-------- Source data

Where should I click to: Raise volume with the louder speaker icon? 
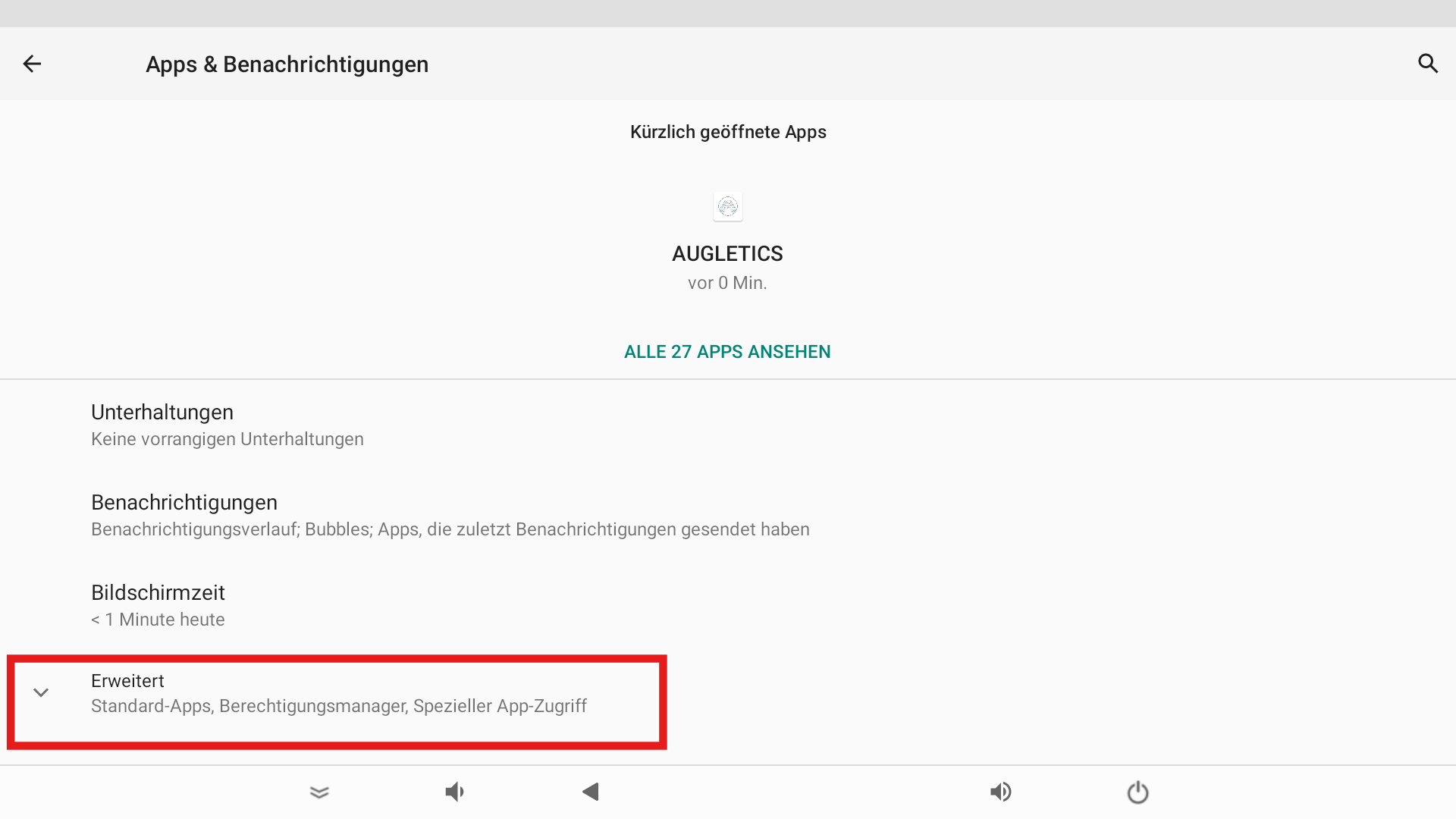coord(1001,792)
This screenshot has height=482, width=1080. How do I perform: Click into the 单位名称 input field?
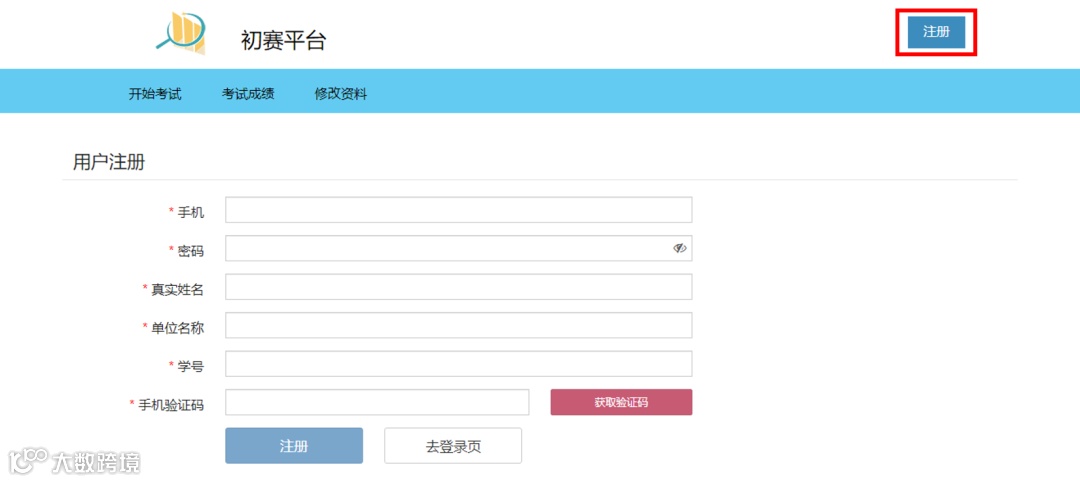(x=459, y=325)
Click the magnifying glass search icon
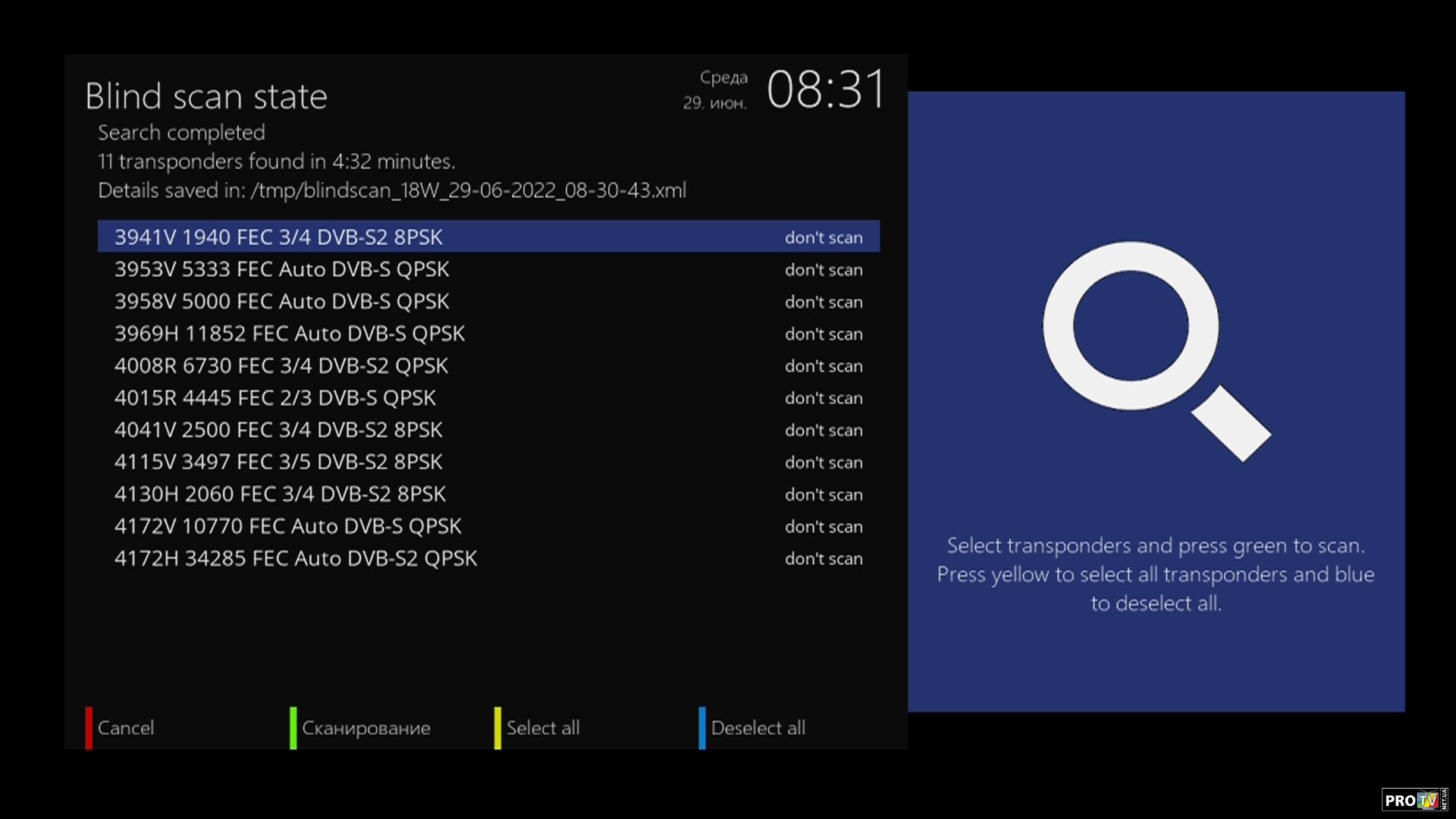The width and height of the screenshot is (1456, 819). click(x=1156, y=350)
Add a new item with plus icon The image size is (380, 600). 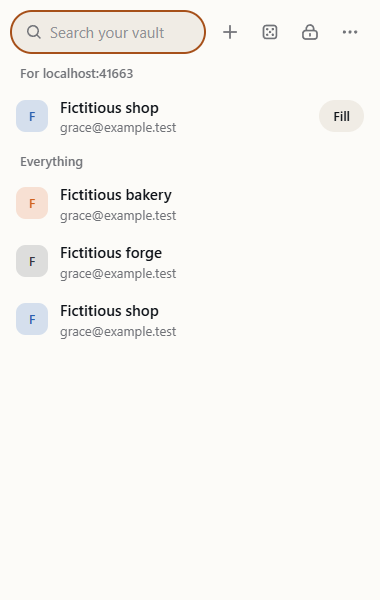tap(230, 32)
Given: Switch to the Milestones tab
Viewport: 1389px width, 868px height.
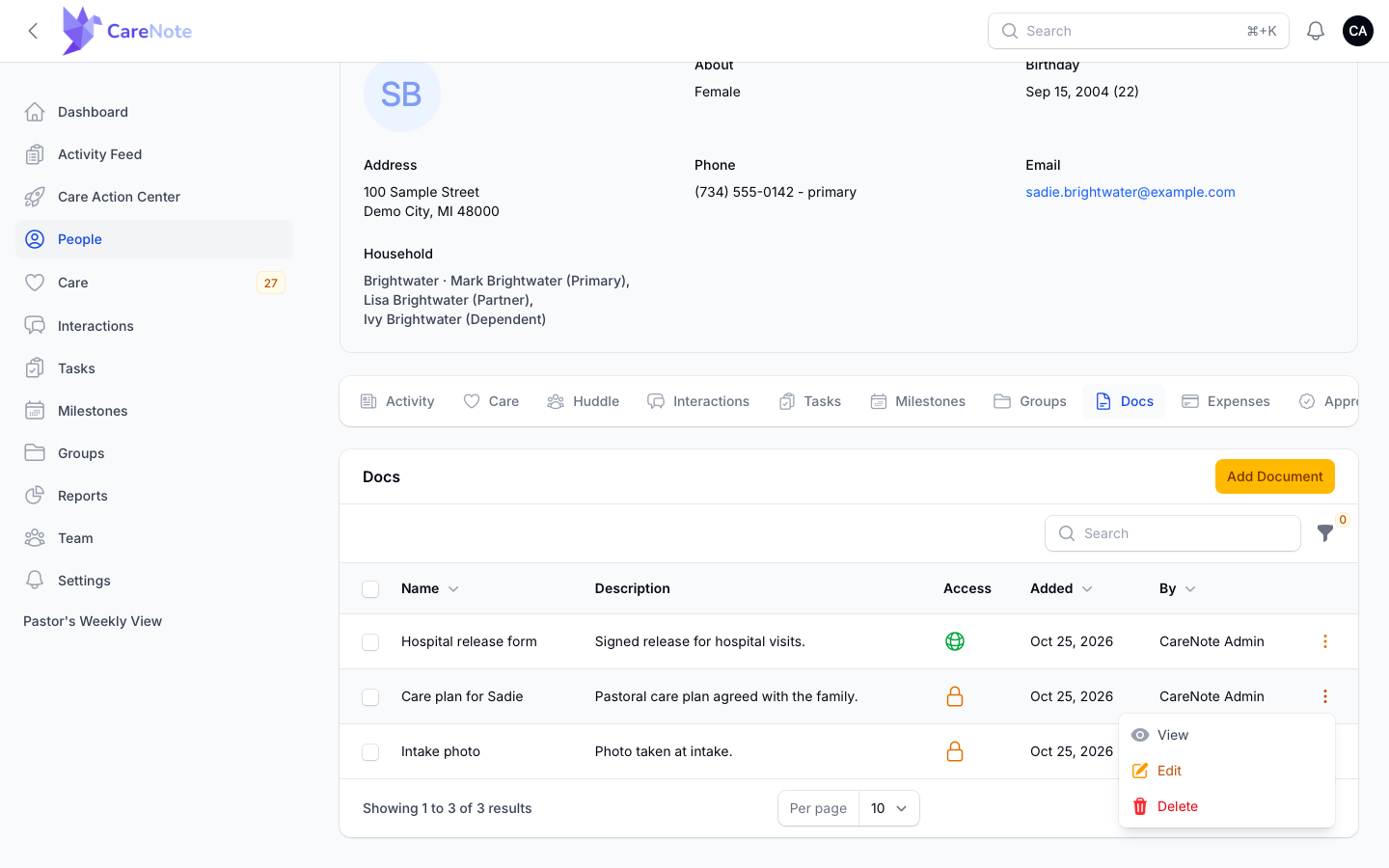Looking at the screenshot, I should coord(917,401).
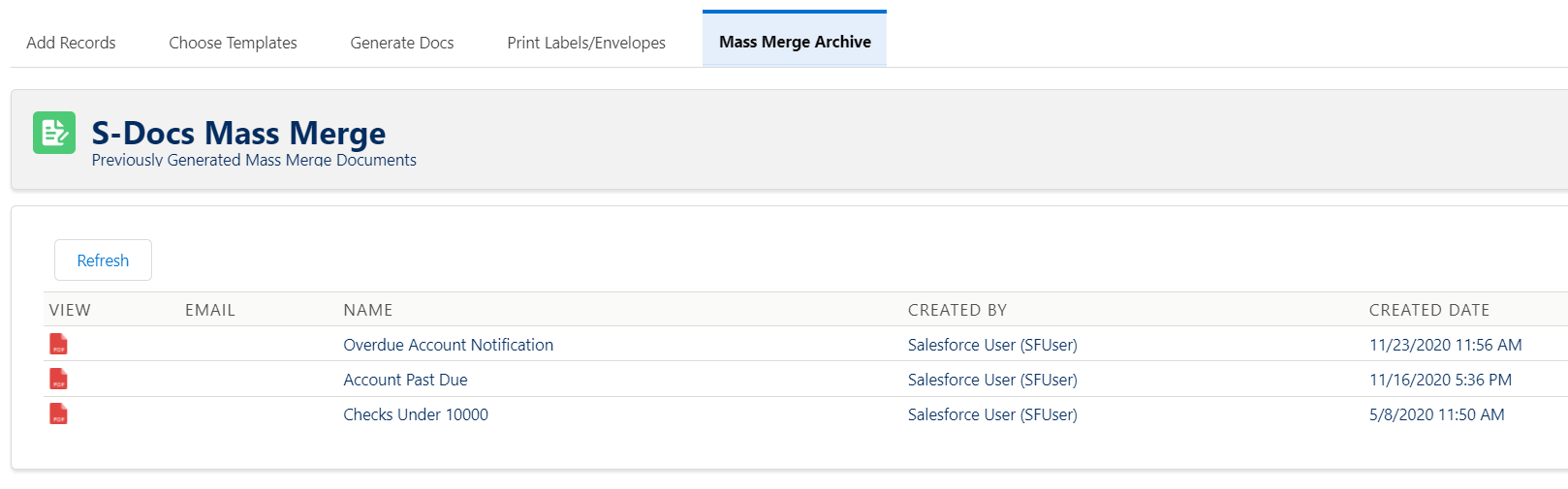The image size is (1568, 489).
Task: Open the Checks Under 10000 document link
Action: click(x=416, y=414)
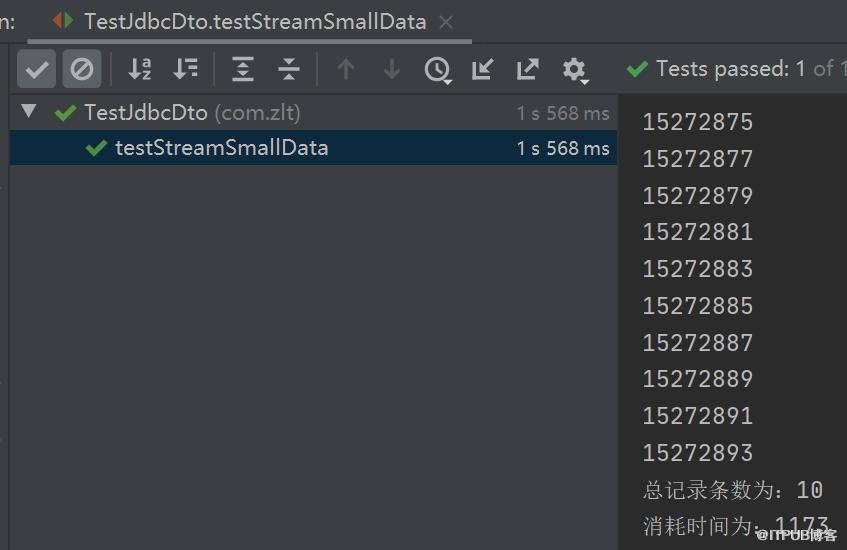
Task: Toggle Show Ignored tests button
Action: coord(82,69)
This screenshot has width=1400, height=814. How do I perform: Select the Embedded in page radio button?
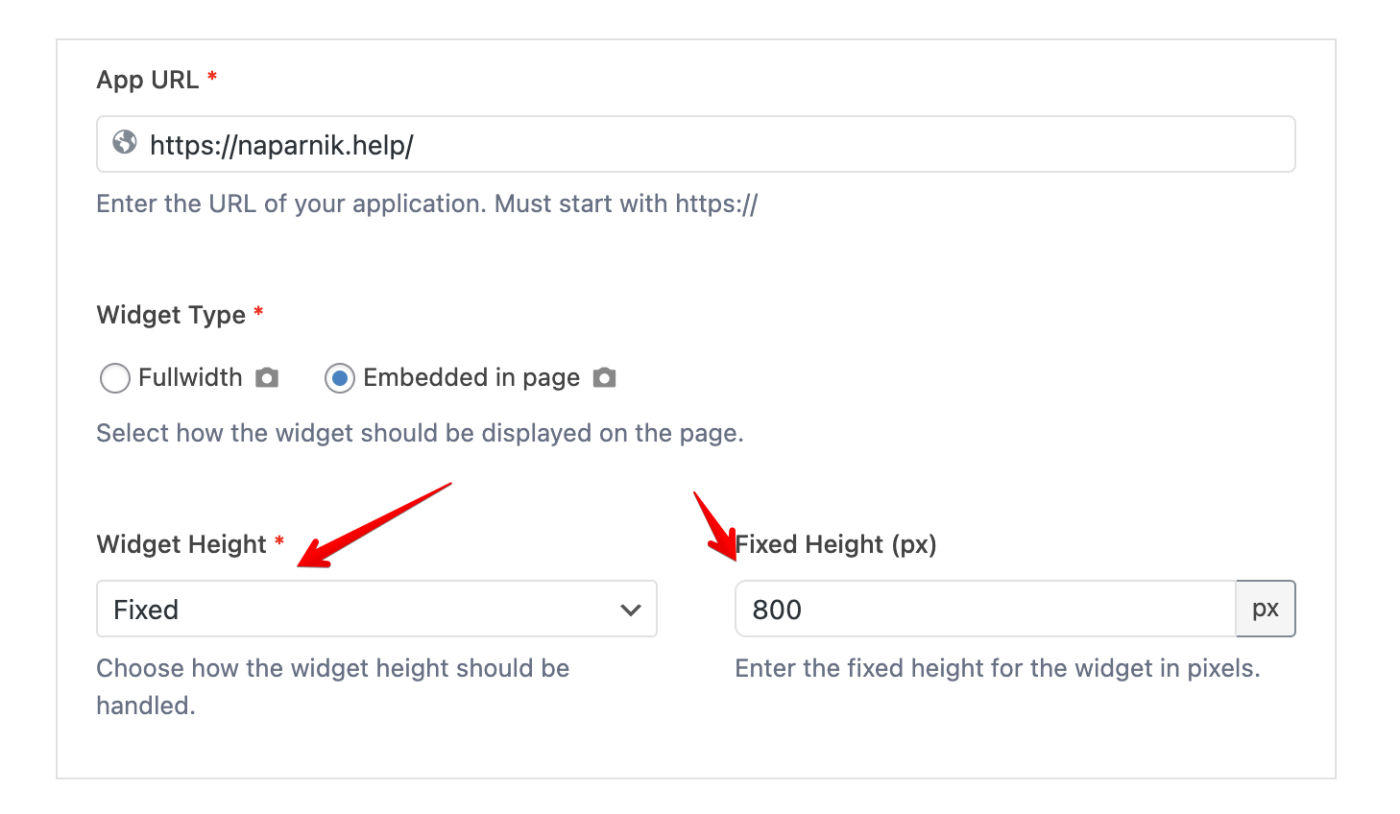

----------------

*Aim of the task:*
Restate word for word the lines from the one containing "Viewport: 1389px width, 868px height." through the end of the material above, both included, and nothing besides; drop the pictures.

*Exercise response:*
Viewport: 1389px width, 868px height.
Looking at the screenshot, I should coord(917,401).
The image size is (1568, 489).
Task: Open the Checks Under 10000 document link
Action: click(x=416, y=414)
Task: Toggle Show Ignored tests button
Action: coord(82,69)
This screenshot has width=1400, height=814. How do I perform: Select the Embedded in page radio button?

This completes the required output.